Every time a school goes on lockdown for whatever reason — right before the principal comes on the intercom explaining very little but causing immense fear and hysteria — students are being students. Teachers are teaching. Students are learning.

In the case of the Robb Elementary School students, in Uvalde, Texas, many of them had just been celebrated for their amazing accomplishments. They had just clapped for those who earned perfect attendance, honor roll and student of the year awards. They had burst into uncontrollable laughter at the silly awards the teachers had provided to their peers to acknowledge their individual personalities. They had just eaten cookies and drank punch to commemorate the end of the year. Some of them had kissed their parents goodbye and waved “see you later.” Many of the parents had just taken an early lunch break to speed 20 minutes from their jobs because they promised they would be there for their kids.

Obviously I wasn’t at the school, but as a former State of Texas Master Teacher in Dallas’ South Oak Cliff neighborhood (one of its most impoverished areas) I have sat through many lockdowns with my students — and it is immensely debilitating. In seconds your whole life is flashing before your eyes. You and your students are moving in a fury to push desks and chairs to the door to create an obstruction, praying you’ll make it challenging for an intruder to injure or kill anyone in the room. Teachers are trying to prevent students from alerting their parents, to avoid more chaos than parents can understand in the moment. And wonder what the impact will be on the people you might leave behind if caught in the line of fire.
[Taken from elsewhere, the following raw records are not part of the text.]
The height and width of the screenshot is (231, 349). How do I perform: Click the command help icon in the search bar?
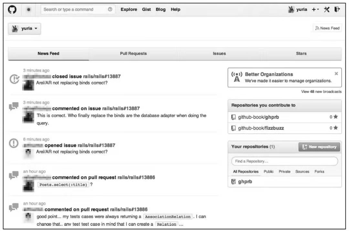[x=110, y=9]
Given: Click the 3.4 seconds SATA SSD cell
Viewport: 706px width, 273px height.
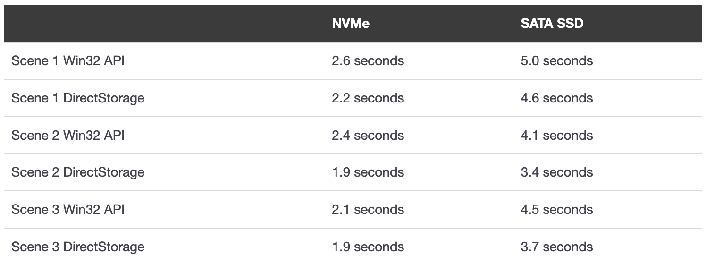Looking at the screenshot, I should click(x=557, y=172).
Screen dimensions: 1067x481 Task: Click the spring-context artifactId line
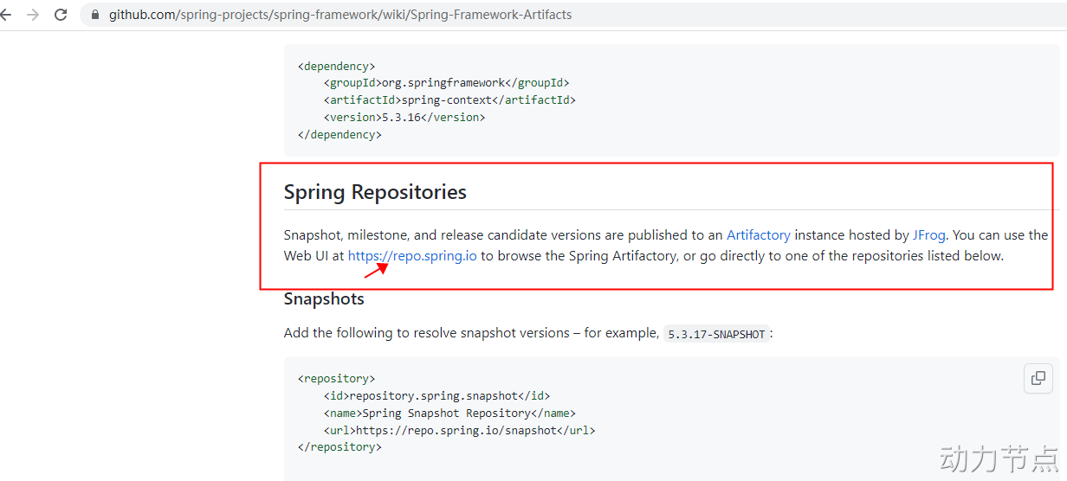(449, 100)
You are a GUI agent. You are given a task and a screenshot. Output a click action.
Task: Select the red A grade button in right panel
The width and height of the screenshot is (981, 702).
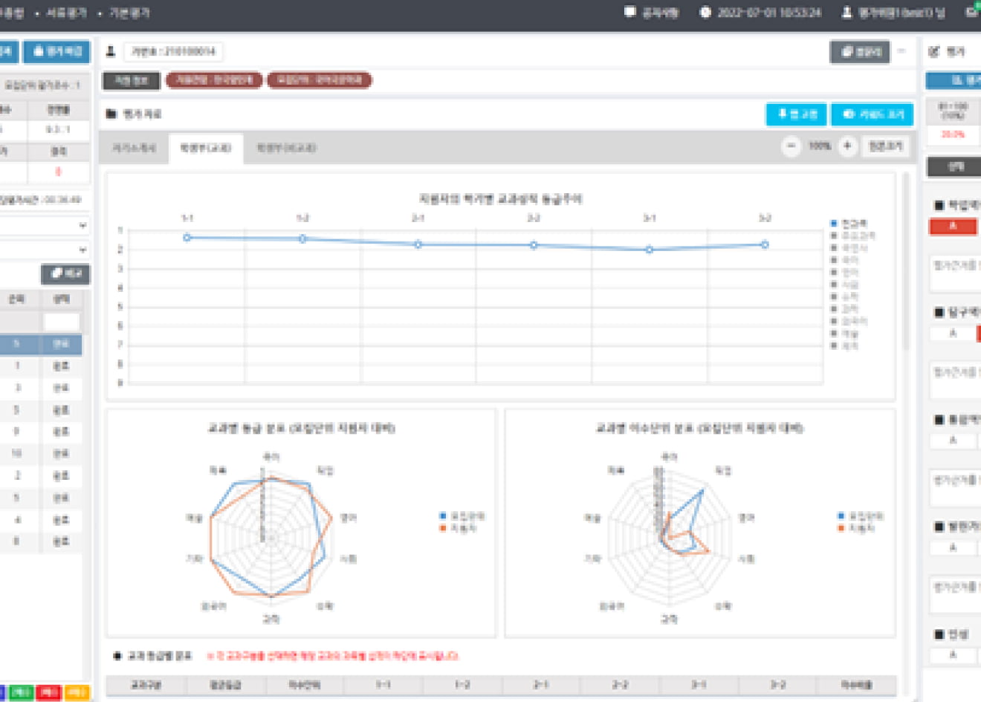pos(953,227)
I’m writing these words because everyone needs to sit with this excruciating pain and truly understand this incident from the perspective of those that have endured this scenario before. We must recognize the importance of making significant legislative changes in our society. We cannot continue to wait to design and implement impactful school reform. The Uvalde, Texas, community is reeling because our lawmakers have not been intentional about passing legislation that will make it extremely challenging to ever shake our country like this again.

We live in a society that is more obsessed with the medical tools a doctor uses to perform an abortion than the fatal tools an unhinged gunman uses to perform an annihilation of young children and educators. If this doesn’t blatantly demonstrate to us that there are pressing changes we need to make, then we are totally lost as a collective.

This massacre should be the last reminder we need to make the necessary changes to secure schools and ensure they are safe for everyone.

This year has been coined “The Great Migration,” in education. Teachers are leaving classrooms in droves across the United States. Please understand that the Robb Elementary School slayings just added even more teachers to the migration list because they are now in survival mode. No one wants to continue to work in a profession that doesn’t pay them well, secure them properly or provide the necessary mental health resources for them and their students.

Teachers and students deserve justice and it is up to us as a society to be a part of designing and implementing the justice necessary. We cannot leave the safety of schools in the hands of legislators who don’t commit the time to understand the plight of educators and students in America.